Drug interact with the actions

Drug Interactions & Its Introduction:

“The person who takes medicine must recover twice, once from the disease and once from the medicine”. – William Osler, M.D.

Drug Interaction: A mechanism by which a drug interact with the action(s) of another drug or the modification of the action of a drug by the concurrent or prior administration of another drug is known as drug interaction. When we talk about drug interaction, generally interaction between the drugs comes in mind (Drug-Drug interaction). It has been observed that interaction may also exist between drugs & foods (Drug-food interaction), as well as drugs & herbs (Drug-herbs interactions).

Mostly drug interaction should be avoided as it may produce unexpected or poor outcomes. Sometimes it is used intentionally, as it may help in retarding the excretion of useful drug molecule, who presence in the body can heal the disease during the course of the therapy.

Example of Beneficial Drug Interaction:

  • Carbidopa with levodopa (Available as Carbidopa/levodopa)·
  • Probenecid with penicillin·
  • Reduces the risk of side effects

Types of Drug Interaction:

  1. Pharmacodynamic Interactions:
  • Drugs acting agonistically at the same receptor sites leading to potentiation·
  • Drugs acting antagonistically at the same receptor leading to antagonism

2. Pharmacokinetic Interaction:

Drugs affecting each other at sites of absorption, distribution, metabolism, and excretion

Pharmacodynamic Interaction Pharmacokinetic Interaction
Drug B Increases the effects of Drug A Drug B Increases the effects of Drug A
Drug B Decreases the effects of Drug A Drug B Decreases the effects of Drug A

What are the outcomes of Drug Interactions?

  1. Harmful:
  • Increased toxicity
  • Decreased Efficacy

2.  No Clinical Significance

3. Beneficial·

  • Increased activity (eg penicillins/cephalosporin with probenecid

How do Drug Interactions occur?

There are various mechanisms by which a drug interacts with other drugs, foods, and other substances.

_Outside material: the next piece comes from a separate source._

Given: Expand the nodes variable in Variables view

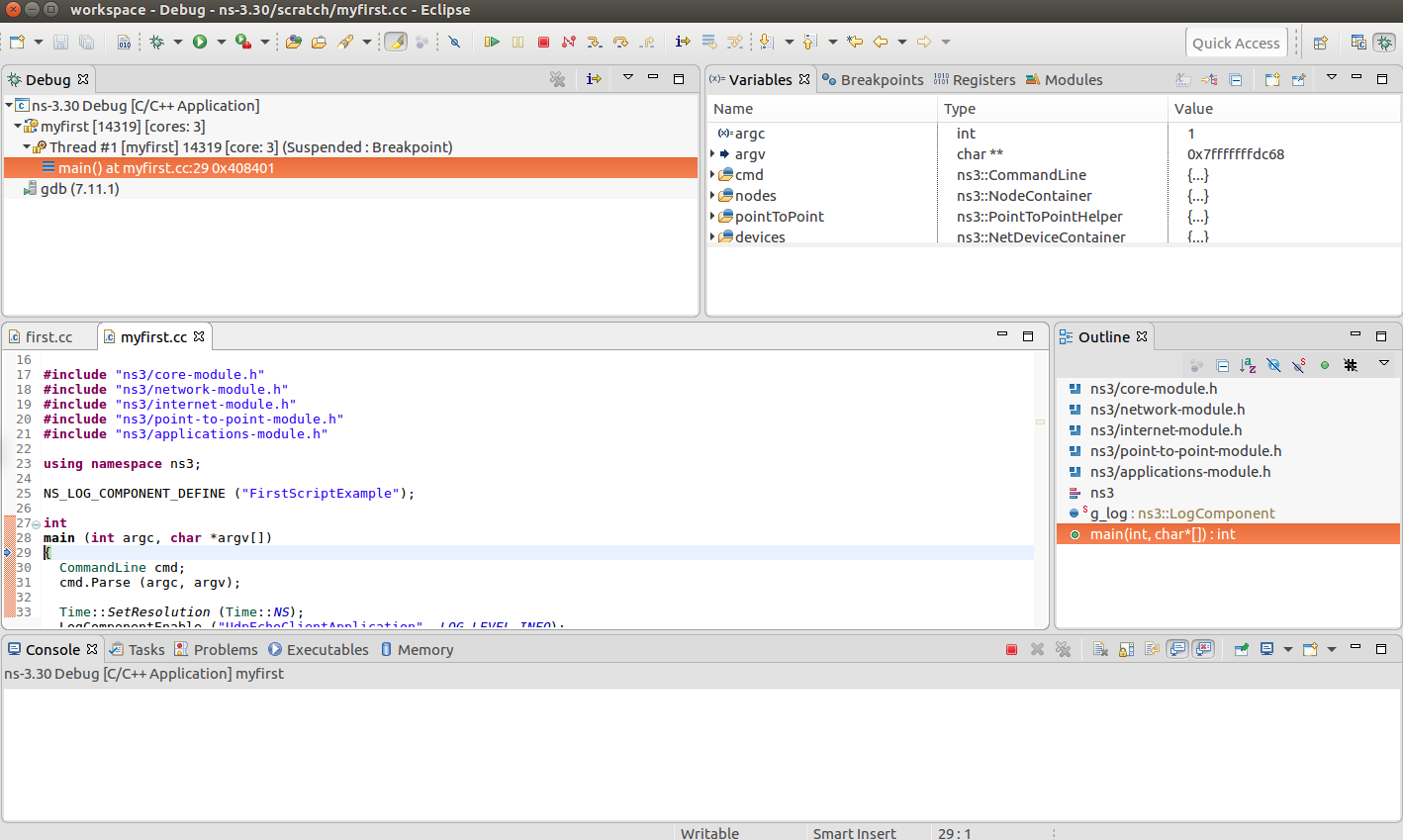Looking at the screenshot, I should (x=713, y=195).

An interaction can only result when there is an increase or decrease in the following:

  • Adsorption of a drug into the body·
  • Distribution of the drug within the body·
  • Alteration made to the drug by the body (Metabolism)·
  • Elimination of a drug from the body

Drug interaction may occur when drugs with similar (additive) effects or opposite (canceling) effects on the body are administered together. For examples when two drugs with sedation as side effects are administered into the body, major sedation is observed (eg. narcotics and antihistamines). Drug interactions also occurs when a drug alters the concentration of a substance that is generally present in the body, this alteration of substances reduces or enhances the effects of another drug that has been administered into the body (eg. warfarin (coumadin) and vitamin k containing products) warfarin acts by reducing the concentration of the active form of vitamin K in the body. So, when Vitamin K is taken, it reduces the effect of warfarin in the body.

  1.  Adsorption:

When drug is administered into the body, it is absorbed into the blood and then moves to their site of action. Most drug absorption that is due to the altered absorption occurs in the intestine.Some of the various potential mechanisms through which the absorption of the drug can be reduced are as follows:

  • An alteration in blood flow to the intestine·
  • Change in drug metabolism (breakdown) by the intestine·
  • Increased or decreased intestinal motility (movement) ·
  • Alterations in stomach acidity, and ·
  • A change in the bacteria that reside in the intestine

Drug absorption also can be affected if the drug’s ability to dissolve (solubility) is changed by another drug or if a substance (eg. food) binds to the drug and prevent absorption.

2. Distribution:

Drug distribution defined as the movement of drug to and from the blood and various tissues of the body (for example, fat, muscle, and brain tissue) and the relative proportions of drug in the tissues.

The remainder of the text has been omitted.